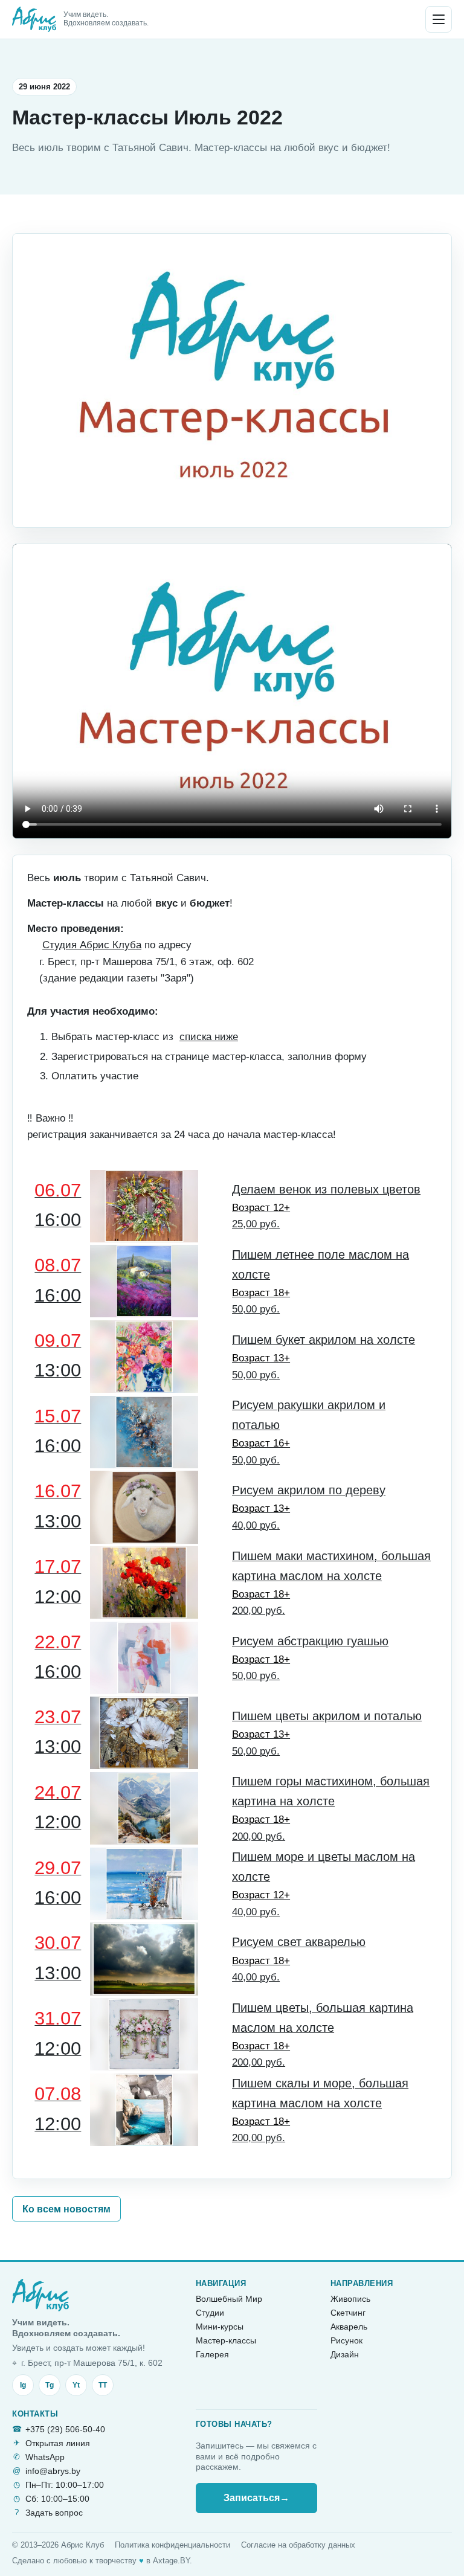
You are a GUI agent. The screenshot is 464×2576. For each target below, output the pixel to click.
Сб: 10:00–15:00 (57, 2499)
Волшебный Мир (229, 2299)
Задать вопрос (54, 2512)
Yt (76, 2385)
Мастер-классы (226, 2340)
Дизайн (344, 2354)
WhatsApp (45, 2457)
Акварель (348, 2326)
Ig (23, 2385)
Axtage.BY (171, 2560)
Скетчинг (348, 2312)
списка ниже (208, 1036)
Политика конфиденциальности (172, 2544)
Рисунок (346, 2340)
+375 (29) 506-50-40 (65, 2429)
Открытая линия (57, 2443)
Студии (210, 2312)
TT (102, 2385)
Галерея (212, 2354)
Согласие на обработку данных (298, 2544)
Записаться (256, 2498)
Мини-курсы (219, 2326)
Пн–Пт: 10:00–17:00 (64, 2485)
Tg (49, 2385)
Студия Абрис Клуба (91, 945)
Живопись (350, 2299)
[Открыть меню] (438, 19)
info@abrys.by (52, 2471)
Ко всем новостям (66, 2209)
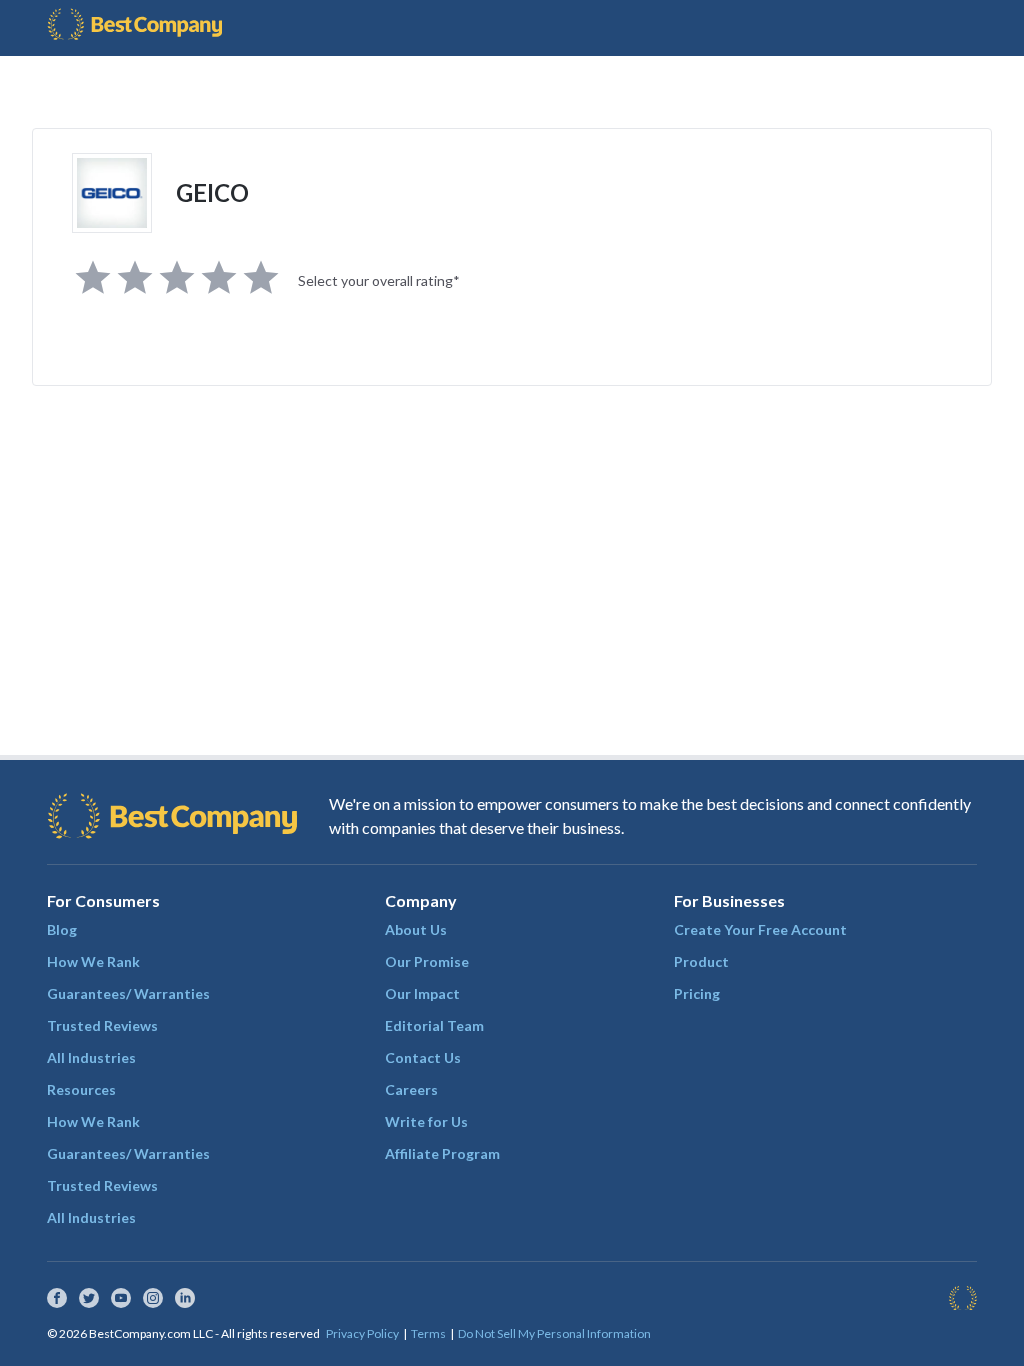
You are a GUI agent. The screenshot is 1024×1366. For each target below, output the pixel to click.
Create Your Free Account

═══

» Task description: The line containing "[Открыть меню] (438, 19)" marks the start: set down exactly that line and every line after it through the last line of the data, without any pictures.

» Output for this task:
[Открыть меню] (438, 19)
info@abrys.by (52, 2471)
Ко всем новостям (66, 2209)
You are a GUI agent. The screenshot is 1024×1366. For each target below, output the pixel to click.
Create Your Free Account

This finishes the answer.